Date | 22 April 2010 – 23 June 2010 |
Location | Sàn Art, HCMC, Viet Nam |
‘Life is Consumption’ – a solo exhibition by Ho Chi Minh based Vietnamese artist Bui Cong Khanh.
Born in Danang in1972, Bui belongs to a generation of artists who witnessed the beginning of Vietnam in its ‘Post Doi Moi’ era. For Bui, he found himself marveling, but also alarmed, at the recklessness in which Vietnamese contemporary society threw ideas of progress into a heady rate of production with little organizational foresight or consideration of community.
In this exhibition Bui reflects on the social and psychological affects of wealth and power on society by tracing the idiosyncrasies of the human condition, its compulsion to throw its doubts and insecurities into religion, politics, labor and media-fuelled ideas of love and desire.
The familiar throwaway soda can, re-branded with Bui’s hand-drawn caustic humor is found painted on canvas. These new ‘products’ referring to Vietnamese society and it’s complex, at times contradictory embrace of modern life that is entangled with traditional and political ideas of culture.
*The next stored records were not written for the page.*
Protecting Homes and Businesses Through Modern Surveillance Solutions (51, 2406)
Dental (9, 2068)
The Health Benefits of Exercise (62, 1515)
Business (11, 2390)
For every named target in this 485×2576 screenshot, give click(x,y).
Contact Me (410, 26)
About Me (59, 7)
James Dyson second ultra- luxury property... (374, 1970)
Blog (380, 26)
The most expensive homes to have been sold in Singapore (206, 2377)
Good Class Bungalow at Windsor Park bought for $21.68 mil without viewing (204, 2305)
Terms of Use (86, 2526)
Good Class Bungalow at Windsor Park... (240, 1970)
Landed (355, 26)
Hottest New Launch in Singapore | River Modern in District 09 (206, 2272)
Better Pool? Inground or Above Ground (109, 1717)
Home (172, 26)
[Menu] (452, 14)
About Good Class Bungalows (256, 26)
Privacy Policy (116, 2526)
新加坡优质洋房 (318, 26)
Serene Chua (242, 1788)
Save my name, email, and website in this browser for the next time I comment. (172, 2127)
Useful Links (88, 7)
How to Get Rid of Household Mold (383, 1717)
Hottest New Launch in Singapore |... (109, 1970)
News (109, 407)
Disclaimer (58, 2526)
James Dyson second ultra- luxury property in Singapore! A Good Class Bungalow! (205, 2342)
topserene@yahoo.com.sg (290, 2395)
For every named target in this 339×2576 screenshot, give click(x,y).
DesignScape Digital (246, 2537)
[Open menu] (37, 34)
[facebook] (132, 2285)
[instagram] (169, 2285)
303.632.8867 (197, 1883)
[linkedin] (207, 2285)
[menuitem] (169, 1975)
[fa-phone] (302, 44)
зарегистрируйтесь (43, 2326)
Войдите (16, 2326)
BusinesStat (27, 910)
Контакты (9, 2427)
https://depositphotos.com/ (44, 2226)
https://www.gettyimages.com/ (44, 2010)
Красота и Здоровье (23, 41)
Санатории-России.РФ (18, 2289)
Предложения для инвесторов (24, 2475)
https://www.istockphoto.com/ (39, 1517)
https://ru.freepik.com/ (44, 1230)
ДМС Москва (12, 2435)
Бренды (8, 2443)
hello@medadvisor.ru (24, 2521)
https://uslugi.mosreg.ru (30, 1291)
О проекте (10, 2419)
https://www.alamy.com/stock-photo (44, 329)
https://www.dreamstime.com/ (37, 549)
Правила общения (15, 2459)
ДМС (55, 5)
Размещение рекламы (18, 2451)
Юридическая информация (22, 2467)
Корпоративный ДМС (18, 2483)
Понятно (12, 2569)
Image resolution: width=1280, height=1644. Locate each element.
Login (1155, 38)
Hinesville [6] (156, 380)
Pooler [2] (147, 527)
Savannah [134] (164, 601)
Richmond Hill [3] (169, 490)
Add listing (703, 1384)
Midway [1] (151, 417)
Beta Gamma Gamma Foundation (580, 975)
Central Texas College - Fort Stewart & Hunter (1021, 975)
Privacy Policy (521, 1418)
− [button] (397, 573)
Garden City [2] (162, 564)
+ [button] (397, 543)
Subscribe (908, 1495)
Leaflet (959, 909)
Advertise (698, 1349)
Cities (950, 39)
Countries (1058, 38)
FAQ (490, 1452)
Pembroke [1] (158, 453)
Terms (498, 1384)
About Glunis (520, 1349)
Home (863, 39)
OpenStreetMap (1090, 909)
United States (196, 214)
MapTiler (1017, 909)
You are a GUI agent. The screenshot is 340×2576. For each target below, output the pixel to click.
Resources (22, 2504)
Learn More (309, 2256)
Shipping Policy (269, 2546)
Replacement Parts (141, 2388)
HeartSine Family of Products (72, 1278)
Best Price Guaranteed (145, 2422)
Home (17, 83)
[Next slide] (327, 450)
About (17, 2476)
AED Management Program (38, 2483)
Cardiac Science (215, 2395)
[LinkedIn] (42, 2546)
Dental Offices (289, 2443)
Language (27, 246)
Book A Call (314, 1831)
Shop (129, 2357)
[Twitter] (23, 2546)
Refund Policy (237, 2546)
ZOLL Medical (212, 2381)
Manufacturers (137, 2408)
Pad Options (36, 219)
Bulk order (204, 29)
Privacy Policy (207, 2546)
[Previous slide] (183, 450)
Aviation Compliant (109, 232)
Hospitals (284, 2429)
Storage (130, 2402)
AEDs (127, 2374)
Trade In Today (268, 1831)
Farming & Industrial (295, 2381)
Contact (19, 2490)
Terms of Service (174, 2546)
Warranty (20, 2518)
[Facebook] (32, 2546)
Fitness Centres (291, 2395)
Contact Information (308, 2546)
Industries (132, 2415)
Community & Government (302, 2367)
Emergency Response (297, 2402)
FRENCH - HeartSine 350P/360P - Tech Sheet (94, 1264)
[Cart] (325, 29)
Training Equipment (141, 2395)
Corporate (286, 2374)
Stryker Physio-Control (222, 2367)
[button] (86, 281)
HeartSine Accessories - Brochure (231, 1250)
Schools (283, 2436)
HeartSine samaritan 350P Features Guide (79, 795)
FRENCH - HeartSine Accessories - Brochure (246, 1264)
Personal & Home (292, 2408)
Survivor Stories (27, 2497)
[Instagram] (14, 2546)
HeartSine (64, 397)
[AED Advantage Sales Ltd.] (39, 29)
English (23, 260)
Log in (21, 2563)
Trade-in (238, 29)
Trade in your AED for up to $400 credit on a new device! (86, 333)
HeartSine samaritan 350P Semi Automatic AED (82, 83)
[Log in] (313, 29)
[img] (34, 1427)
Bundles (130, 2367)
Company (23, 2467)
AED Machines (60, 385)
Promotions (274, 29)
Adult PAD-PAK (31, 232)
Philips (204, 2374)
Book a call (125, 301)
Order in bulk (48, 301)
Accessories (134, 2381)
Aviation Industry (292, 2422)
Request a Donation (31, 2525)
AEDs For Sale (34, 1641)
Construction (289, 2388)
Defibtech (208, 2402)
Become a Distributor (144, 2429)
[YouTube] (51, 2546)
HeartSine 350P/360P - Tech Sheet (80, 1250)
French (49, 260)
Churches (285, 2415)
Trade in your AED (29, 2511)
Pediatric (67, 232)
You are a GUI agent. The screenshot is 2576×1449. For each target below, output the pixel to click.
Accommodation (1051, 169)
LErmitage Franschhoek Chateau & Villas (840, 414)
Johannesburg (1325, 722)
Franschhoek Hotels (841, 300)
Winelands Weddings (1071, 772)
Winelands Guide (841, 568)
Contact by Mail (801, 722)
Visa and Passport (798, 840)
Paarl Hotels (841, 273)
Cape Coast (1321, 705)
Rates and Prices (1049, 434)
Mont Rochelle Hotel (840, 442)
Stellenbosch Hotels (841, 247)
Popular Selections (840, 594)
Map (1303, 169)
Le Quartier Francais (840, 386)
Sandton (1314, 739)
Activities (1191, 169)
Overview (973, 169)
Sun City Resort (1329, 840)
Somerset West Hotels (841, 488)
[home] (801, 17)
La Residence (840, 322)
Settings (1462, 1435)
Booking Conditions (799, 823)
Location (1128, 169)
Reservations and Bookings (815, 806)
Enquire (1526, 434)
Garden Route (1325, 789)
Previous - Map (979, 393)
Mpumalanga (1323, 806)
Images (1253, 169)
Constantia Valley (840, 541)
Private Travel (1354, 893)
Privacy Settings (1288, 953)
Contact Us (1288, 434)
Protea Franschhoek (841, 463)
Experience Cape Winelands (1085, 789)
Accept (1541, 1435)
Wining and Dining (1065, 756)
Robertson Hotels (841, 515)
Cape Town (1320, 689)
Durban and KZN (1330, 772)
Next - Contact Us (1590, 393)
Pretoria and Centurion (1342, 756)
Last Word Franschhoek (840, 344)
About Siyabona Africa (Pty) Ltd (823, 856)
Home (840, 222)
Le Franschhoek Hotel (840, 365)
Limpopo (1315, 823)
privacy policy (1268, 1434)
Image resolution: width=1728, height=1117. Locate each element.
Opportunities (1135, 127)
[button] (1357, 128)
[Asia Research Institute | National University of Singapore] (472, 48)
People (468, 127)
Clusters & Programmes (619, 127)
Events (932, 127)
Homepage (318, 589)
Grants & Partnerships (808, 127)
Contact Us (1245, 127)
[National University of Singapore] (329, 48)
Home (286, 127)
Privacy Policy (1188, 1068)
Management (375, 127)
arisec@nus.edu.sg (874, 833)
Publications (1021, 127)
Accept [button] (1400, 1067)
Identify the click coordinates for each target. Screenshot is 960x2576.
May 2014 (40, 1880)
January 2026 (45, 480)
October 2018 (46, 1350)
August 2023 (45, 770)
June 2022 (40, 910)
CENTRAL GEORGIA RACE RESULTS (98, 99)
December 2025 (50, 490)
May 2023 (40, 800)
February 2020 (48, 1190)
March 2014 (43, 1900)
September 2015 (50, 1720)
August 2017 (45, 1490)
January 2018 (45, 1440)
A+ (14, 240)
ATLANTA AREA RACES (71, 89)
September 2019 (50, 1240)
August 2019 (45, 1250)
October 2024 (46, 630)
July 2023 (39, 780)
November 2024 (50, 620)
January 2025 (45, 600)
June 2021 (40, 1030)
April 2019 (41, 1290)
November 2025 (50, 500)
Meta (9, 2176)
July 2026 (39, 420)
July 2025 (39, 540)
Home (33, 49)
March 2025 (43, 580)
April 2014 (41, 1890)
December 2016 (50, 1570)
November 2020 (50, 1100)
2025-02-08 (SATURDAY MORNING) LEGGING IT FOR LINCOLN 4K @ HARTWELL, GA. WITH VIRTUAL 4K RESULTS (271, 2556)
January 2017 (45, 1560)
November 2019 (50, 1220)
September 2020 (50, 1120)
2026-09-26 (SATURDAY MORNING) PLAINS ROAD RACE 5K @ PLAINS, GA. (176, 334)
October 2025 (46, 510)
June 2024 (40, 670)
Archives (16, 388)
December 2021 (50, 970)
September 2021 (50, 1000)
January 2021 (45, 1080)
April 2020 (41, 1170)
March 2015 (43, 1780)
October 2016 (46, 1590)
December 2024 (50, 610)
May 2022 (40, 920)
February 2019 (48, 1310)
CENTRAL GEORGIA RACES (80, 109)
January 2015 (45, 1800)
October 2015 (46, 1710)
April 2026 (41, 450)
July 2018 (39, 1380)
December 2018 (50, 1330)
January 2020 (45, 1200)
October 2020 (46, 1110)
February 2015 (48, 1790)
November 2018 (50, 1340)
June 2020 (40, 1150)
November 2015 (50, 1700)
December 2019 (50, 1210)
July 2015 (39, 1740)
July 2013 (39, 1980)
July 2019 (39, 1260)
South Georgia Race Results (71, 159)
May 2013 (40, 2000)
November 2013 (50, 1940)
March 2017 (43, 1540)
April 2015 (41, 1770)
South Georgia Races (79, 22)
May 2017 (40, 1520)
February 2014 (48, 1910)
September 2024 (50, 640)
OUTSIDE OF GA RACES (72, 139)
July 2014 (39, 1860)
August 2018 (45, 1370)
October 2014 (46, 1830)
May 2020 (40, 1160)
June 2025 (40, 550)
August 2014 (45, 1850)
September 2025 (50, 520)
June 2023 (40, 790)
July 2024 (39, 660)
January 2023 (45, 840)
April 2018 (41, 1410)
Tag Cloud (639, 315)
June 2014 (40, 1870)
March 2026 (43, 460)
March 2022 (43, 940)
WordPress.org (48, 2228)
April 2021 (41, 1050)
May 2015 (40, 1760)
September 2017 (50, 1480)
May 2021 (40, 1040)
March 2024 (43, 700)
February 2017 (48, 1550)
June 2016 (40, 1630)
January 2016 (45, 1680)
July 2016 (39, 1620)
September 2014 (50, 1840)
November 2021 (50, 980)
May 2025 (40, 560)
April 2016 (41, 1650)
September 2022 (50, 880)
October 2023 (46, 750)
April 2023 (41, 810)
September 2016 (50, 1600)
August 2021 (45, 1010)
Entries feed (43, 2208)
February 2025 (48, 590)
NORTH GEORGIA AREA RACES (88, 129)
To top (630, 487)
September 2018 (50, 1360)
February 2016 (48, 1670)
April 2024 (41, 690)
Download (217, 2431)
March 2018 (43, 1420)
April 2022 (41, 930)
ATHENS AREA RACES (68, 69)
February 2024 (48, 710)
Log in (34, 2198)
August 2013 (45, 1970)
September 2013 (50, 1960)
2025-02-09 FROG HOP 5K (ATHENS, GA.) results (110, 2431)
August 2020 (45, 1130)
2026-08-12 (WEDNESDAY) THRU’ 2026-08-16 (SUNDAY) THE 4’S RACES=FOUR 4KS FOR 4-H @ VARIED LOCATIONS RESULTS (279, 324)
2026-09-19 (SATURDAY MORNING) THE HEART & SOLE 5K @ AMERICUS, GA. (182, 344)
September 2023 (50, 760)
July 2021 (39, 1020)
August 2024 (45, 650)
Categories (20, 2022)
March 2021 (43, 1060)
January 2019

Questioning the power of the individual, ‘Life is consumption’ also includes a series of small sculptural ‘stories’ using the ubiquitous red plastic chair of Vietnamese cafes and public meetings.
Bui Cong Khanh graduated from the Painting Department of the Ho Chi Minh Fine Arts University in 1998. Frustrated by the rigid structure imposed on him at university, Bui initially turned to his body as a kind of canvas and it was these early public performances, where he invited audiences to stamp and paint his skin, that first became his international signature. In recent years, he has returned to his love of painting, further exploring sculpture and installation in his continual investigation of the relationship between mind, body and society.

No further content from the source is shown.